Zones commerciales, routes, lotissements : sous leur pression vorace, nos plaines se meurent. Ces espaces autrefois jardinés par le paysan ou laissés à la nature invitaient aux promenades dominicales. Prairies empapillonnées, marais coassants, haies giboyeuses : regardez ce qu’il en reste autour des villes et aux sorties d’autoroutes. Ce n’est plus qu’un amoncellement désordonné de bâtiments sans grâce ni âme, toujours les mêmes partout, qui bouchent l’horizon. La menace du bitume suinte. Le béton est toujours prêt à mordre. Par un mauvais mécanisme du marché, il coûte aujourd’hui moins cher de construire de nouveaux bureaux que d’aménager d’anciens bâtiments. On ne compte plus les immeubles à l’abandon autour d’immeubles flambants neufs à remplir. Et voilà que le candidat Strauss-Kahn, dont j’appréciais pourtant la justesse de certaines analyses économiques, émet la drôle de vieille idée de refaire des villes à la campagne. Quand tous les urbanistes prônent au contraire une densification de l’espace urbain existant pour éviter le mitage et les nuisances liées aux déplacements. Et alors qu’un récent rapport du Ministère de l’environnement souligne l’accélération de l’artificialisation des plaines.

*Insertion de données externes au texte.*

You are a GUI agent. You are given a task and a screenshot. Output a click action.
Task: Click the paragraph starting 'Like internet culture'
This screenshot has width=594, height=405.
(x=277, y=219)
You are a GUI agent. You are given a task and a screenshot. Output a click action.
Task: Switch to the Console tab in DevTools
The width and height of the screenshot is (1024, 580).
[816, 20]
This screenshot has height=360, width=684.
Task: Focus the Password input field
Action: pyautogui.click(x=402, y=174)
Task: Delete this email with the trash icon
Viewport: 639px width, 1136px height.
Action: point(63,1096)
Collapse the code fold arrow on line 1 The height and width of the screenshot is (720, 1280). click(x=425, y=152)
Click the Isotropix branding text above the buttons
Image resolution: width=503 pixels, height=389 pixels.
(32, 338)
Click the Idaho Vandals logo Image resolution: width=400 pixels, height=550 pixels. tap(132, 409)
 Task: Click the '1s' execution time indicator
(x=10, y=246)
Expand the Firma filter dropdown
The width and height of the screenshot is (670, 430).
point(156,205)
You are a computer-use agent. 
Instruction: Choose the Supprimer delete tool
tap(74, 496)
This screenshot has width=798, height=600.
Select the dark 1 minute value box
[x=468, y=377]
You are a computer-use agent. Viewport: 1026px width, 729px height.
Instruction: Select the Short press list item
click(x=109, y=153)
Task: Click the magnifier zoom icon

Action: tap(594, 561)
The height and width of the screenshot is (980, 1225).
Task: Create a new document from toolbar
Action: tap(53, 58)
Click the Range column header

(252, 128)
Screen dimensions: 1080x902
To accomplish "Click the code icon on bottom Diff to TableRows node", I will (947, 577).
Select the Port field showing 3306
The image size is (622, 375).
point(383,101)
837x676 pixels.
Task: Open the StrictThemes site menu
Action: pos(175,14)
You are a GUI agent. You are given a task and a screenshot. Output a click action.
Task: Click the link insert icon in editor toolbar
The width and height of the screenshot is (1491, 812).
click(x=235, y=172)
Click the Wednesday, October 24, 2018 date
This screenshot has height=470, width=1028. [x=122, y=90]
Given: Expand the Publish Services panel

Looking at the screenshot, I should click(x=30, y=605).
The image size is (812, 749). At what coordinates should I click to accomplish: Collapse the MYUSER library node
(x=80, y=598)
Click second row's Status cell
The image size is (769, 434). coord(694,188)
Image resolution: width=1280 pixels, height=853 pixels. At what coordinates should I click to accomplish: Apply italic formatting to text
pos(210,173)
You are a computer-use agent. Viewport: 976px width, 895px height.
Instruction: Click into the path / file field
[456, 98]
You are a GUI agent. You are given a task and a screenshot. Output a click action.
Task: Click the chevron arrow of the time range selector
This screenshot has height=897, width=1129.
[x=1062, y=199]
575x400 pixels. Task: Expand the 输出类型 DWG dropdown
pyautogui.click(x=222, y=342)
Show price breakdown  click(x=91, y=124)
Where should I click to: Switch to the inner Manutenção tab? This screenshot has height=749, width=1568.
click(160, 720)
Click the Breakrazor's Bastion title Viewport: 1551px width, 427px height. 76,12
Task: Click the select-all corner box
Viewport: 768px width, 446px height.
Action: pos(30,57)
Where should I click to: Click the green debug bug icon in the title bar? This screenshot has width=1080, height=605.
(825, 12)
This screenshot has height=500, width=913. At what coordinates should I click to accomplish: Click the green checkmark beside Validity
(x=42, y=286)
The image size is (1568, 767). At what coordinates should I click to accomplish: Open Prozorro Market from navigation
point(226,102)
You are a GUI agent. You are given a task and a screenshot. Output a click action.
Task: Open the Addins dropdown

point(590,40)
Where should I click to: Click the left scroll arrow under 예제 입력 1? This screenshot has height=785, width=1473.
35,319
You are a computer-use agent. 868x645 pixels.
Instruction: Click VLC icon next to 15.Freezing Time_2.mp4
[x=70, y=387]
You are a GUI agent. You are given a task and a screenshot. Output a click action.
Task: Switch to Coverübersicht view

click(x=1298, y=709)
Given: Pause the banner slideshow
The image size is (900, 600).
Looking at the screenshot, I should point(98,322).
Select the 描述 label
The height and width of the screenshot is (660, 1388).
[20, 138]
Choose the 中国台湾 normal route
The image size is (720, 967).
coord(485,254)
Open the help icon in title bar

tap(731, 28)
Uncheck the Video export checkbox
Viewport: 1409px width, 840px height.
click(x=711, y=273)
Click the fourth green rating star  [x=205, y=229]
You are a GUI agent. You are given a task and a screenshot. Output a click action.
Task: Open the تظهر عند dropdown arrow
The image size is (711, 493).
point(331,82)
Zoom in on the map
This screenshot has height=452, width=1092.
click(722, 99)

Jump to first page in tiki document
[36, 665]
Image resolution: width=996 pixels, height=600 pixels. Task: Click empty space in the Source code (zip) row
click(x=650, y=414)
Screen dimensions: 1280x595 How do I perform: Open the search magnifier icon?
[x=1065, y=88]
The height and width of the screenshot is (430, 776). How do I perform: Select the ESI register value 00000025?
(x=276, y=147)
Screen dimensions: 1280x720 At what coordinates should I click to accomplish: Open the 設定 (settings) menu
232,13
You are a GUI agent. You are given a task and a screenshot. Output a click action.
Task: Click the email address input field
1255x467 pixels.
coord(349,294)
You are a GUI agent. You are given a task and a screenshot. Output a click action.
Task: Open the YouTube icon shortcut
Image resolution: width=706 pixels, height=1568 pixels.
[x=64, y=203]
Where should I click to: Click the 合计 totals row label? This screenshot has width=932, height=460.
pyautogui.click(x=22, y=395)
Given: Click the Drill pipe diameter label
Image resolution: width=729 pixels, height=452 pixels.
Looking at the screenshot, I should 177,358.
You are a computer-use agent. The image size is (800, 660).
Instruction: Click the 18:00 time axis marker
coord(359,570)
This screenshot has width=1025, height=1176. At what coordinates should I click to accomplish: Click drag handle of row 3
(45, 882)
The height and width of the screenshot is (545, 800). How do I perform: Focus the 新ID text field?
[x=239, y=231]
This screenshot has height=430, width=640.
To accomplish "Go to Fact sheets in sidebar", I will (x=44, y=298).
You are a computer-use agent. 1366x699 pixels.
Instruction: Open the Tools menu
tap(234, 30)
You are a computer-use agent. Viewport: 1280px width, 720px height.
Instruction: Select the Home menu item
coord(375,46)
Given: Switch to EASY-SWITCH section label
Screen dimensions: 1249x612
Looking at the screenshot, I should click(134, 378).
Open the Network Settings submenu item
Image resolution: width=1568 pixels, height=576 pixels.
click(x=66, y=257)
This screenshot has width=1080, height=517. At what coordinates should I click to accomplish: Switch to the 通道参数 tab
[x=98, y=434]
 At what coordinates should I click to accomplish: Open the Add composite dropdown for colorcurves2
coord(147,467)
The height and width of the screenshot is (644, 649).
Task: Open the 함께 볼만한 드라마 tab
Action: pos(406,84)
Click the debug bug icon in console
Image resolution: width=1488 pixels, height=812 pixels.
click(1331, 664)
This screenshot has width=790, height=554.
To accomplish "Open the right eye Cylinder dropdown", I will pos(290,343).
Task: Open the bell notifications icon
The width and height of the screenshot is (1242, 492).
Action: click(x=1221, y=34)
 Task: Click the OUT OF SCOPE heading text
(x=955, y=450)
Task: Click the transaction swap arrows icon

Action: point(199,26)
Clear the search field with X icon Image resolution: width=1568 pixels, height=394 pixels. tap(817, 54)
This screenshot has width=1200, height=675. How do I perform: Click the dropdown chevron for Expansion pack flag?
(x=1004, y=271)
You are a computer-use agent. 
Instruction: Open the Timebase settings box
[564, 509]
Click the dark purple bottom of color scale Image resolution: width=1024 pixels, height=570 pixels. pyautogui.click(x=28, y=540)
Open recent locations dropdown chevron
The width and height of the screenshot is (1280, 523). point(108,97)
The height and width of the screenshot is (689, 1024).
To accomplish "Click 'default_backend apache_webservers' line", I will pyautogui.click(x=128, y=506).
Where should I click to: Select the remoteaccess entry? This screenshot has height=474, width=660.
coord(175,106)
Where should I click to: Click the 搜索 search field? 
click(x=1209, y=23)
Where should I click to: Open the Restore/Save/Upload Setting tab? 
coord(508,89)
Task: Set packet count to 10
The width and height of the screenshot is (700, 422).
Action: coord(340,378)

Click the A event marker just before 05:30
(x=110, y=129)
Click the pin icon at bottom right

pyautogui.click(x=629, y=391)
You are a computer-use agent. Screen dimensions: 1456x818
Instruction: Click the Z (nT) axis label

Dans la banlieue de Grenoble, à Saint-Martin-d’Hères, c’est l’un des plus grands magasins Ikéa de France qu’on est en train de construire. Officiellement sur une « friche industrielle », en fait l’espace relique d’un ancien marais planté de fiers peupliers (dont une partie appartenait à Elf, certes). D’imposantes murailles en tôle bleue et aux néons jaunes vont prendre la relève. Et tant pis pour les habitants du coin qui ne verront plus les montagnes ni n’entendront les mésanges. On viendra ici de Chambéry et de Gap pour acheter des tables basses en tek et des fauteuils à bascule en kit, saturant un peu plus les axes routiers autour de la ville. Le schéma de développement commercial récemment publié mettait pourtant en garde : la création d’un nouveau pôle dans l’agglomération risque de déséquilibrer le tissu marchand local…
Drôle de constater comment, sous prétexte de désenclavement économique, les territoires finissent par s’inventer de nouvelles citadelles. L’intimité entre la société et l’écosystème continue de se rompre. L'aveuglement de l’espèce dominante terrestre est décidément plus durable qu’un certain développement dont elle se réclame les jours de grand vent.